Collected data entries
_ _ _ _ _ _ _

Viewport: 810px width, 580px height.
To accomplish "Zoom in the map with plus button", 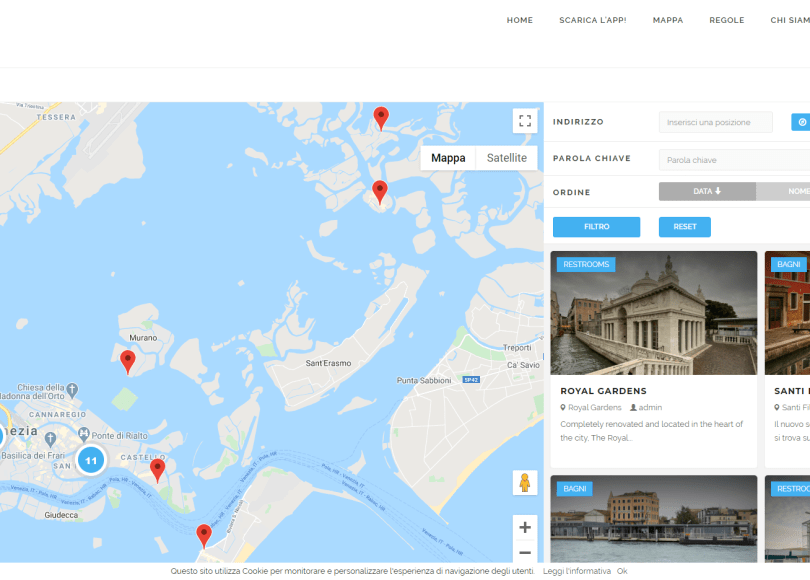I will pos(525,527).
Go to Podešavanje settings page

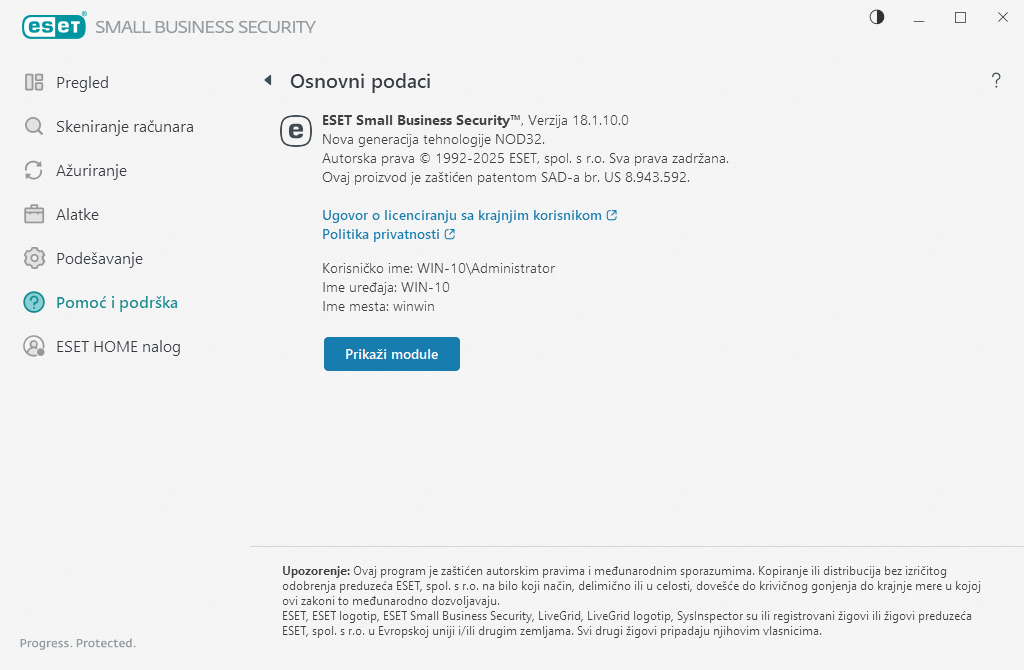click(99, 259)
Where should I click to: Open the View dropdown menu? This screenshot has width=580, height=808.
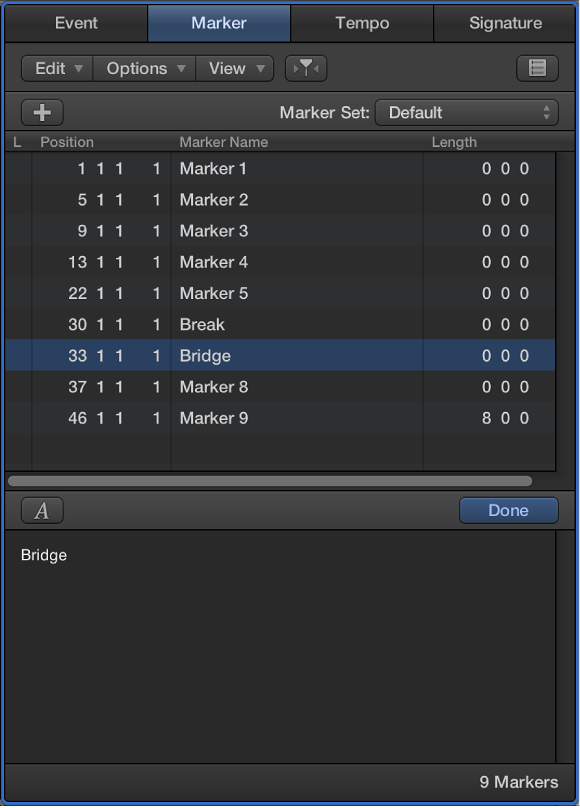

_ _ _ _ _ _ _

_Requirement_.
For each line of the entries that contains the word "width", make a copy.

_Solution for this exercise_.
Viewport: 810px width, 580px height.
Where should I click to: Open the View dropdown menu? This screenshot has width=580, height=808.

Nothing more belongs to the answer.